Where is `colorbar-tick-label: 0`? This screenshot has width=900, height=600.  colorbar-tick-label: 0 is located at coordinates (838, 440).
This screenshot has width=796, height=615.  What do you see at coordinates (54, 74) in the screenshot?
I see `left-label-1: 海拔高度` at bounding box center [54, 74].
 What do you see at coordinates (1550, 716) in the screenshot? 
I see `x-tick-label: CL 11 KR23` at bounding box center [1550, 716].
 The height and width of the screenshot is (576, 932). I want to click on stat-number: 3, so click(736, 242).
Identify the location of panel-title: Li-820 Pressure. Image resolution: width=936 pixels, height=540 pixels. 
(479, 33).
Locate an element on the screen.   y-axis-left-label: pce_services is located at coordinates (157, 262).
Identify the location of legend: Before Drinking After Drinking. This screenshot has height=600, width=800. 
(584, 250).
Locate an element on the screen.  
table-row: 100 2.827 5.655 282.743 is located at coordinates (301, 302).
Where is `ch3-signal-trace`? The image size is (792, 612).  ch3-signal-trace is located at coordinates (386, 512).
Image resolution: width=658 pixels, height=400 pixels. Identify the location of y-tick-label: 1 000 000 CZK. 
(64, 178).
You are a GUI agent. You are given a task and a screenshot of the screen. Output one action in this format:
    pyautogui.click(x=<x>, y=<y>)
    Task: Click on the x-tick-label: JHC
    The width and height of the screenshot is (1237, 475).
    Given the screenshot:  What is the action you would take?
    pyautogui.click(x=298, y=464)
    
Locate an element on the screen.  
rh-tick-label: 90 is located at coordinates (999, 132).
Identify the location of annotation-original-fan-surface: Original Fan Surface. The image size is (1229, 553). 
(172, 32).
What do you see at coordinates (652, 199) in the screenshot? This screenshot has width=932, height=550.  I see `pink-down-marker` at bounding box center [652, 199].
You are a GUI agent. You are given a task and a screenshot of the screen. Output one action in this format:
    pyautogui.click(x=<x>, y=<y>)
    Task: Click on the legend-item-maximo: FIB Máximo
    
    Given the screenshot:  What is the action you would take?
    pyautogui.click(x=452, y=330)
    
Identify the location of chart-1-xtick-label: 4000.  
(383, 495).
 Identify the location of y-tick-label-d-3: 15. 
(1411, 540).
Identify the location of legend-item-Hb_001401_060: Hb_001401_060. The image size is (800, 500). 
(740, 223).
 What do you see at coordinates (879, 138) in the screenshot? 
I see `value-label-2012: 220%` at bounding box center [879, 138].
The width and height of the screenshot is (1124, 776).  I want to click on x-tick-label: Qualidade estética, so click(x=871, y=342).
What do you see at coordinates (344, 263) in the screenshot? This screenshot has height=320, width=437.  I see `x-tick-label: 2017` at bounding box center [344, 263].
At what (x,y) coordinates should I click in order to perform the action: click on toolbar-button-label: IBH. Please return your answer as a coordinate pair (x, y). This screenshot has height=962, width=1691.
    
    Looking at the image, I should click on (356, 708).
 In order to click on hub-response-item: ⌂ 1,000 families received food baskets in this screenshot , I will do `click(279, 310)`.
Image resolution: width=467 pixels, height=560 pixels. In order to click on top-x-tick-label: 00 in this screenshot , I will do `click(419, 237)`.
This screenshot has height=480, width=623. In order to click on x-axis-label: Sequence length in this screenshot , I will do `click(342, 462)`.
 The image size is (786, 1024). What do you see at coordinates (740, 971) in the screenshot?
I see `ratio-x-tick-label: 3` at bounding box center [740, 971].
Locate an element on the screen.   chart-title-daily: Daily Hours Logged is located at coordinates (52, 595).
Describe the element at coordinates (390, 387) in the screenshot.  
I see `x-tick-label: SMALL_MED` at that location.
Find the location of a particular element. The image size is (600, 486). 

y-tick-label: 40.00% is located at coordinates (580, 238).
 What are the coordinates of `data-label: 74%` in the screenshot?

-*-

Rewrite all of the rows above, putting "Give the location of" wherever "Identify the location of" occurs and changing nothing else.

Where is `colorbar-tick-label: 0`? This screenshot has width=900, height=600.  colorbar-tick-label: 0 is located at coordinates (838, 440).
This screenshot has width=796, height=615.  What do you see at coordinates (54, 74) in the screenshot?
I see `left-label-1: 海拔高度` at bounding box center [54, 74].
 What do you see at coordinates (1550, 716) in the screenshot? 
I see `x-tick-label: CL 11 KR23` at bounding box center [1550, 716].
 The height and width of the screenshot is (576, 932). I want to click on stat-number: 3, so click(736, 242).
Give the location of panel-title: Li-820 Pressure. Image resolution: width=936 pixels, height=540 pixels. 
(479, 33).
Locate an element on the screen.   y-axis-left-label: pce_services is located at coordinates (157, 262).
Give the location of legend: Before Drinking After Drinking. This screenshot has height=600, width=800. 
(584, 250).
Locate an element on the screen.  
table-row: 100 2.827 5.655 282.743 is located at coordinates (301, 302).
Where is `ch3-signal-trace`? The image size is (792, 612).  ch3-signal-trace is located at coordinates (386, 512).
Image resolution: width=658 pixels, height=400 pixels. Give the location of y-tick-label: 1 000 000 CZK. 
(64, 178).
You are a GUI agent. You are given a task and a screenshot of the screen. Output one action in this format:
    pyautogui.click(x=<x>, y=<y>)
    Task: Click on the x-tick-label: JHC
    The width and height of the screenshot is (1237, 475).
    Given the screenshot:  What is the action you would take?
    pyautogui.click(x=298, y=464)
    
Locate an element on the screen.  
rh-tick-label: 90 is located at coordinates (999, 132).
Give the location of annotation-original-fan-surface: Original Fan Surface. The image size is (1229, 553). 
(172, 32).
What do you see at coordinates (652, 199) in the screenshot? This screenshot has width=932, height=550.  I see `pink-down-marker` at bounding box center [652, 199].
You are a GUI agent. You are given a task and a screenshot of the screen. Output one action in this format:
    pyautogui.click(x=<x>, y=<y>)
    Task: Click on the legend-item-maximo: FIB Máximo
    
    Given the screenshot:  What is the action you would take?
    pyautogui.click(x=452, y=330)
    
Give the location of chart-1-xtick-label: 4000.  
(383, 495).
 Give the location of y-tick-label-d-3: 15. 
(1411, 540).
Give the location of legend-item-Hb_001401_060: Hb_001401_060. The image size is (800, 500). 
(740, 223).
 What do you see at coordinates (879, 138) in the screenshot? 
I see `value-label-2012: 220%` at bounding box center [879, 138].
The width and height of the screenshot is (1124, 776).  I want to click on x-tick-label: Qualidade estética, so click(x=871, y=342).
What do you see at coordinates (344, 263) in the screenshot? This screenshot has height=320, width=437.  I see `x-tick-label: 2017` at bounding box center [344, 263].
At what (x,y) coordinates should I click in order to perform the action: click on toolbar-button-label: IBH. Please return your answer as a coordinate pair (x, y). This screenshot has height=962, width=1691.
    
    Looking at the image, I should click on (356, 708).
 In order to click on hub-response-item: ⌂ 1,000 families received food baskets in this screenshot , I will do `click(279, 310)`.
Image resolution: width=467 pixels, height=560 pixels. In order to click on top-x-tick-label: 00 in this screenshot , I will do `click(419, 237)`.
This screenshot has height=480, width=623. In order to click on x-axis-label: Sequence length in this screenshot , I will do `click(342, 462)`.
 The image size is (786, 1024). What do you see at coordinates (740, 971) in the screenshot?
I see `ratio-x-tick-label: 3` at bounding box center [740, 971].
Locate an element on the screen.   chart-title-daily: Daily Hours Logged is located at coordinates (52, 595).
Describe the element at coordinates (390, 387) in the screenshot.  
I see `x-tick-label: SMALL_MED` at that location.
Find the location of a particular element. The image size is (600, 486). 

y-tick-label: 40.00% is located at coordinates (580, 238).
 What are the coordinates of `data-label: 74%` in the screenshot?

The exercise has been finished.